EXTRACT TO READ:
━━━
- Genre: Hip-hop, music, Reality television, game show
- Developed by: Claude Brooks
- Directed by: Richard Brian DiPirro
- Presented by: Fredro Starr Kel Mitchell
- Theme music composer: Chris Taylor
- Country of origin: United States
- Original language: English
- No. of episodes: 65

Production
- Executive producers: Claude Brooks Ralph Farquhar
- Production companies: C to the B Productions Regan Jon Productions Paramount Domestic Television

Original release
- Network: Syndication, UPN
- Release: August 30, 2004 – May 2005

= Dance 360 =

American competition television series

Dance 360 (2004–2005) was a modern hip-hop television series that aired on UPN in which different dancers competed to win 360 dollars, an Xbox or a cell phone from Boost Mobile, and a Fuse Sunbird scooter. Sometimes, clothing gear from Ecko Unlimited or Meoshe Sport was awarded. It was hosted by Fredro Starr and Kel Mitchell with DJ K-Sly providing the beats for the dancers.

The dancers were selected from the audience at the beginning of the show, and they competed one-on-one, with the winner going on to the next round. They were judged by the level of audience applause, according to a noise meter. In addition to the prizes awarded, the winner was also given the last few seconds of the show to give "shout-outs" to friends and family. The show's title comes from the circle on the dance floor where the dancers competed.

The first battle starts with Kel previewing the battle, "Tag Ya Man!", then points to one of the dancers to start after K-sly plays a beat, and another person comes to the dance floor and dance. The two people go for a face-to-face dance battle. The three people will be voted to go to the second battle.

The second battle is called, "Master the Move." The hosts, including a special guest from a radio station, will pick three people from the audience to dance a move of their own. Each of the contestants has to perform one of these dances. Two people will be voted to move on to the final battle of the show. If two dancers are tied with the same lower score, they will have to go head-to-head.
━━━
According to the Dance 360 text, how were the competing dancers judged? The rows have nothing to do with the Dance 360 text.

ENTRIES SUPPLIED:
━━━
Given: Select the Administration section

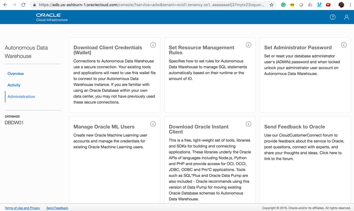Looking at the screenshot, I should coord(21,97).
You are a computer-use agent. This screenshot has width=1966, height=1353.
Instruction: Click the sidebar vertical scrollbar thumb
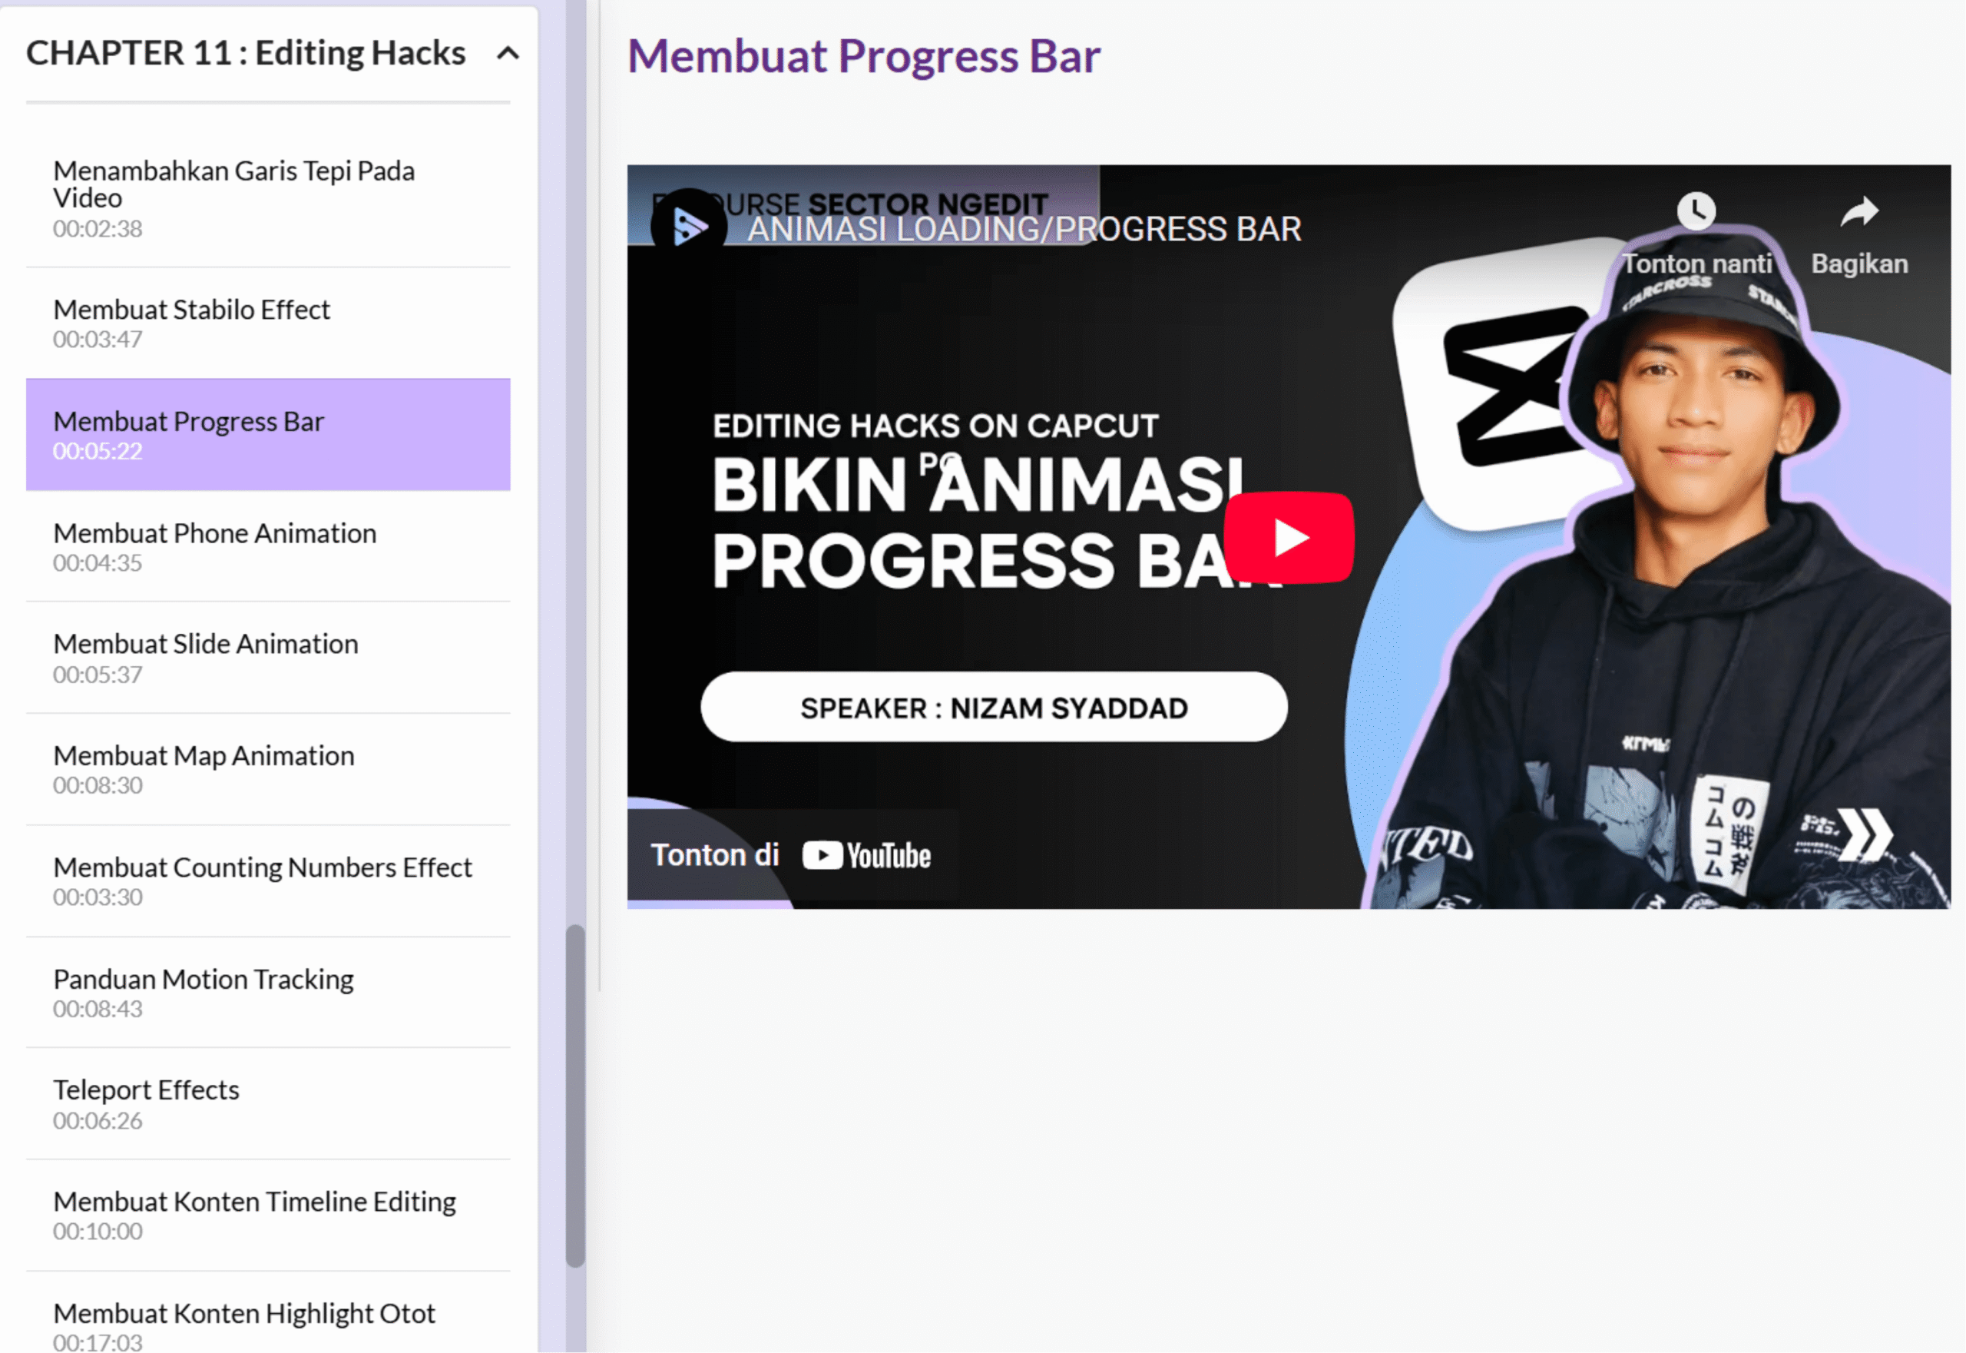(x=575, y=1096)
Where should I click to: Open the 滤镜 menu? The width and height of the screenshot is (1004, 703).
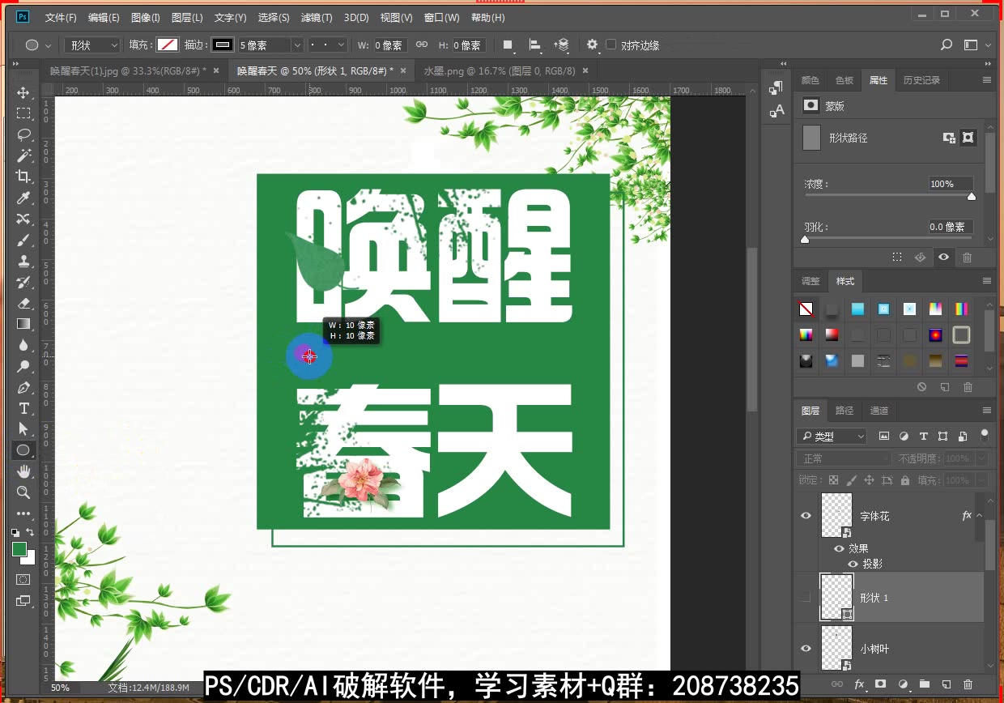[x=316, y=18]
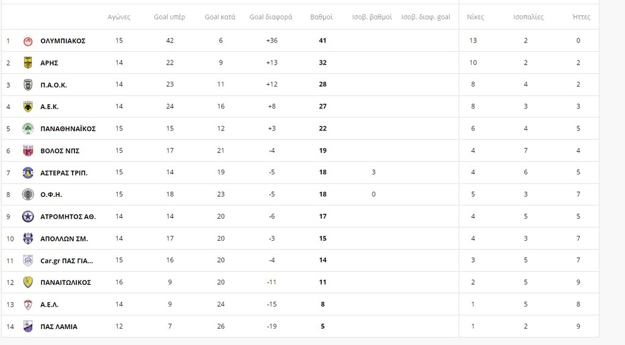This screenshot has height=345, width=625.
Task: Click the Ήττες column header
Action: (x=581, y=17)
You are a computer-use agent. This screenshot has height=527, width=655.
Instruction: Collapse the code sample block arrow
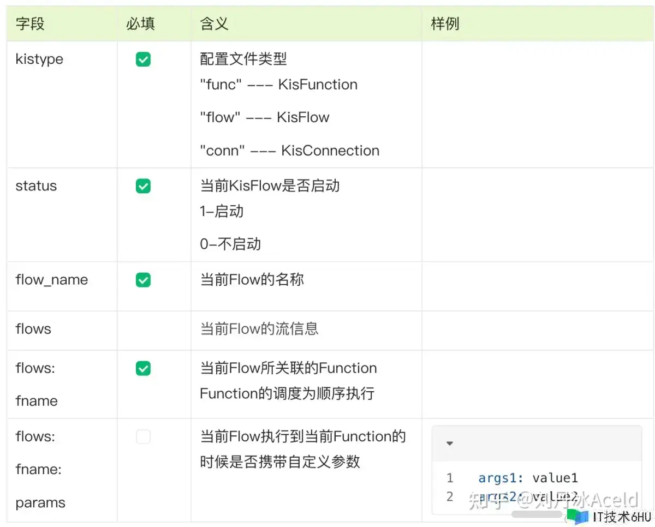click(450, 444)
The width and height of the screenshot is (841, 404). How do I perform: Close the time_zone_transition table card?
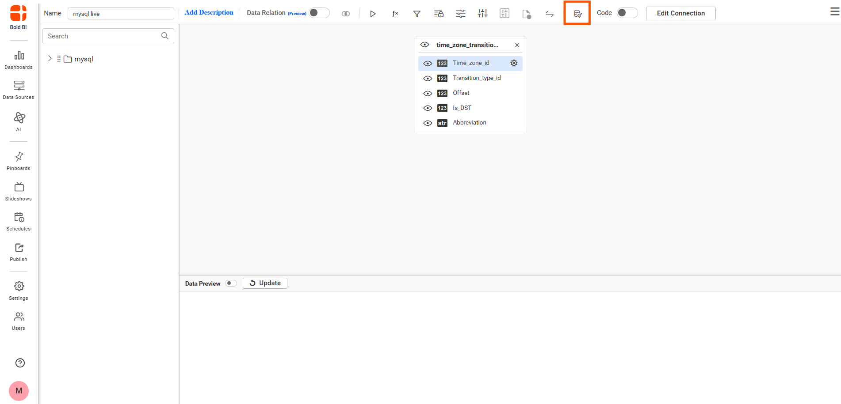click(517, 45)
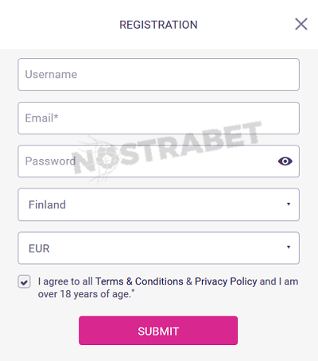318x361 pixels.
Task: Focus the Email input field
Action: (159, 118)
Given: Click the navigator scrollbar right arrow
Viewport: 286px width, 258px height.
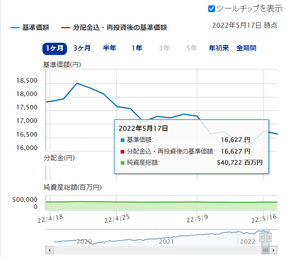Looking at the screenshot, I should pos(273,250).
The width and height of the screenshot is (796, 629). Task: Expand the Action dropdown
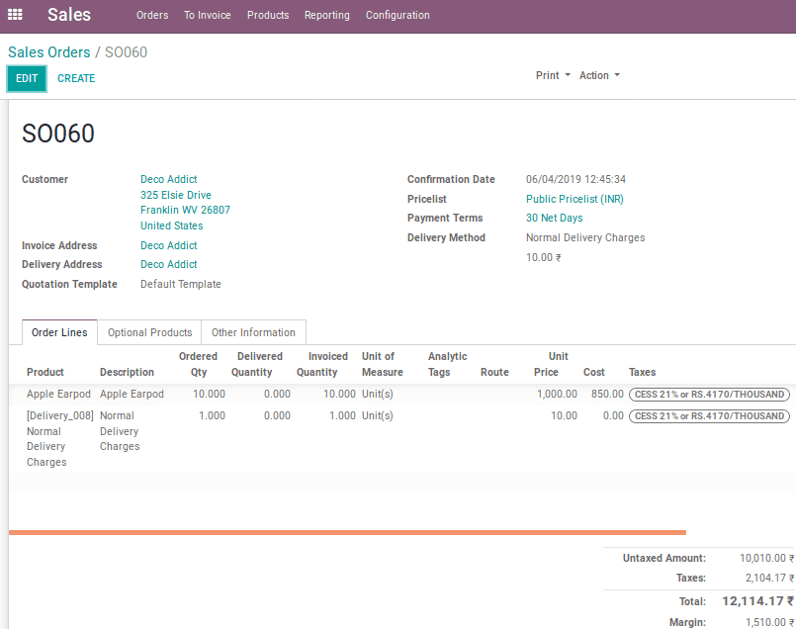[x=599, y=75]
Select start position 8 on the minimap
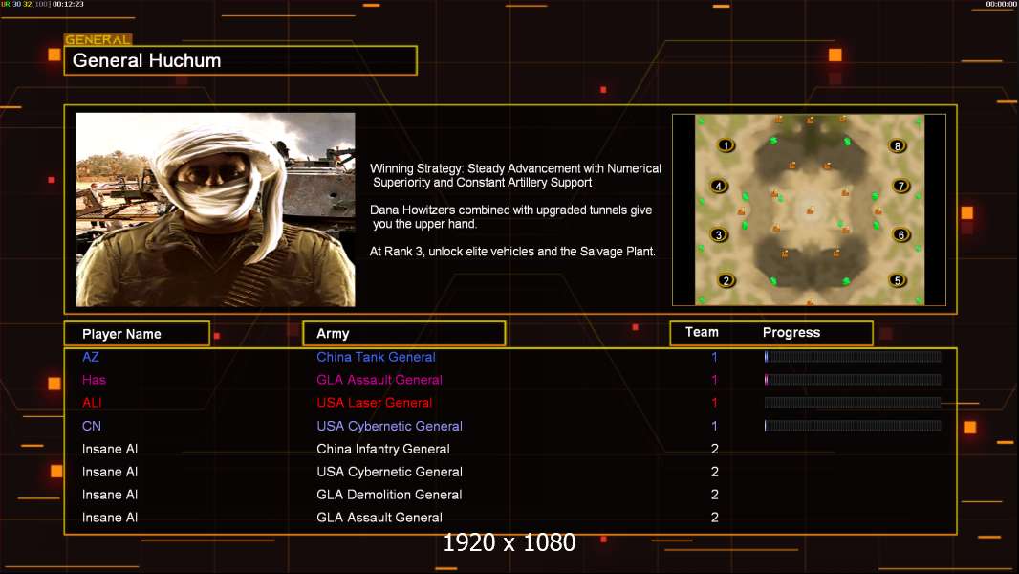The image size is (1019, 574). click(x=898, y=145)

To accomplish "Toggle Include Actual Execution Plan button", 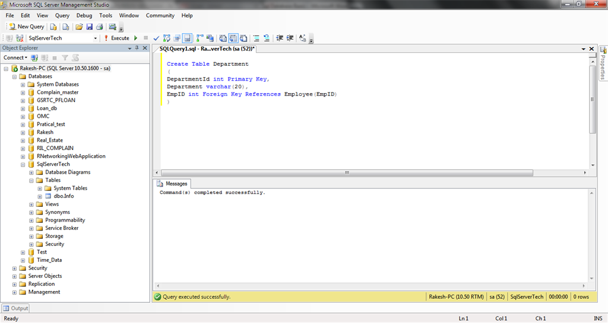I will click(x=200, y=38).
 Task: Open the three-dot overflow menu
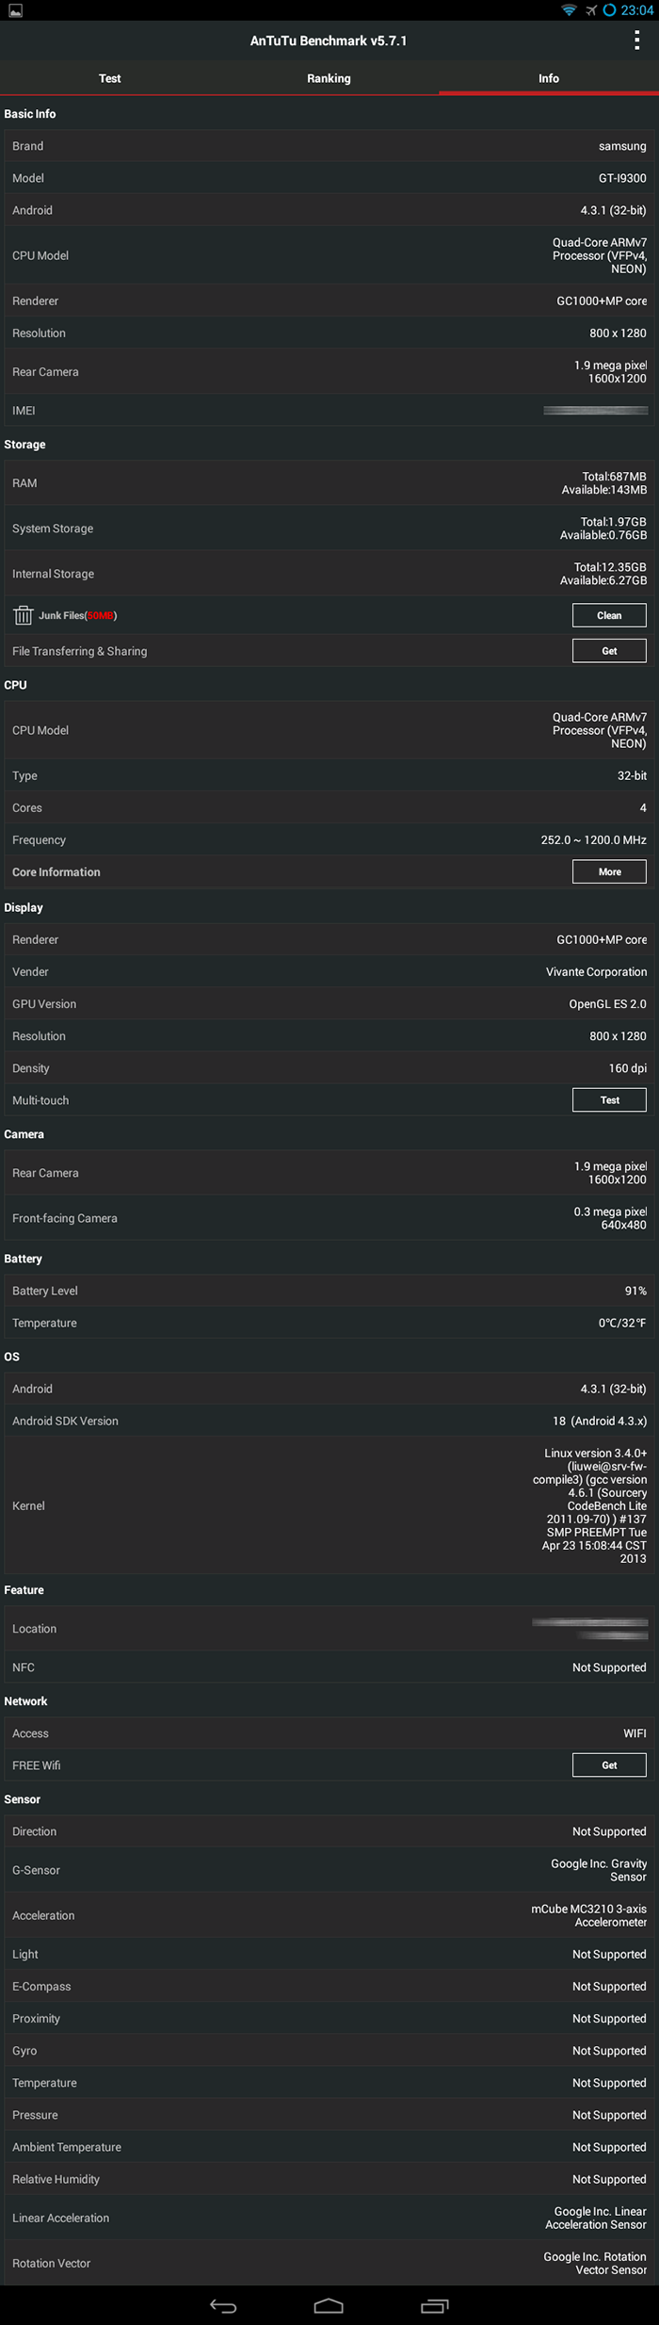point(637,41)
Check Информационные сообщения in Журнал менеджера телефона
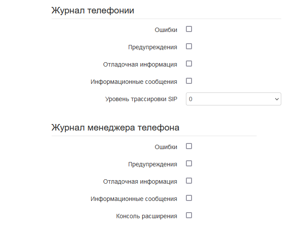The width and height of the screenshot is (296, 226). click(x=189, y=198)
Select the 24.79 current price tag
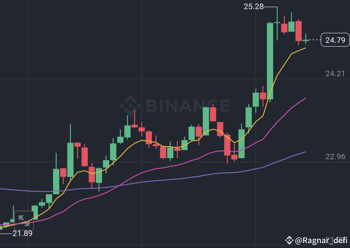 [335, 40]
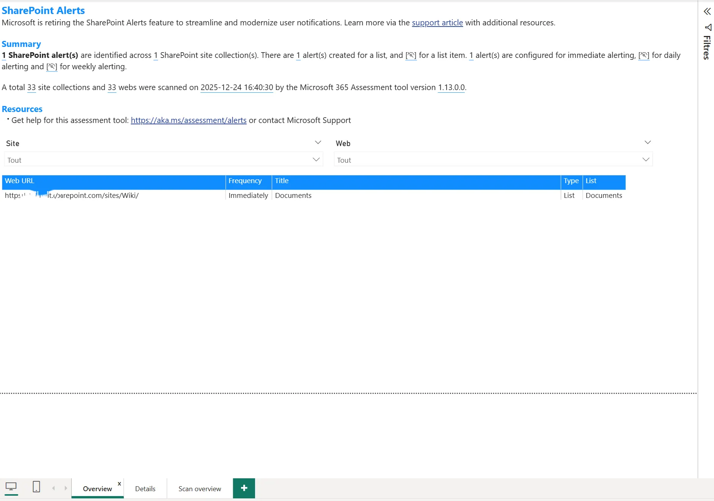Expand the Filtres pane with double chevron

(707, 11)
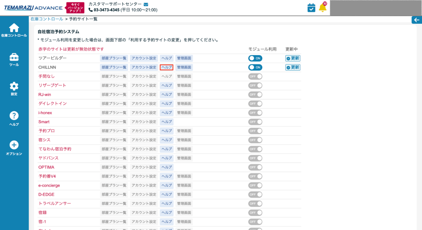Image resolution: width=422 pixels, height=230 pixels.
Task: Enable the 手間なし module toggle
Action: coord(255,76)
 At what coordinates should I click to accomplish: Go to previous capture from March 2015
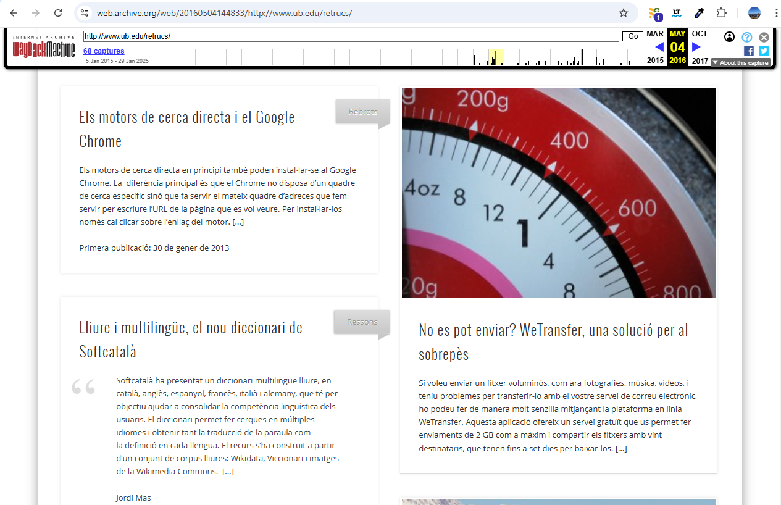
━━━
TASK OUTPUT:
By the level of audience applause, measured by a noise meter.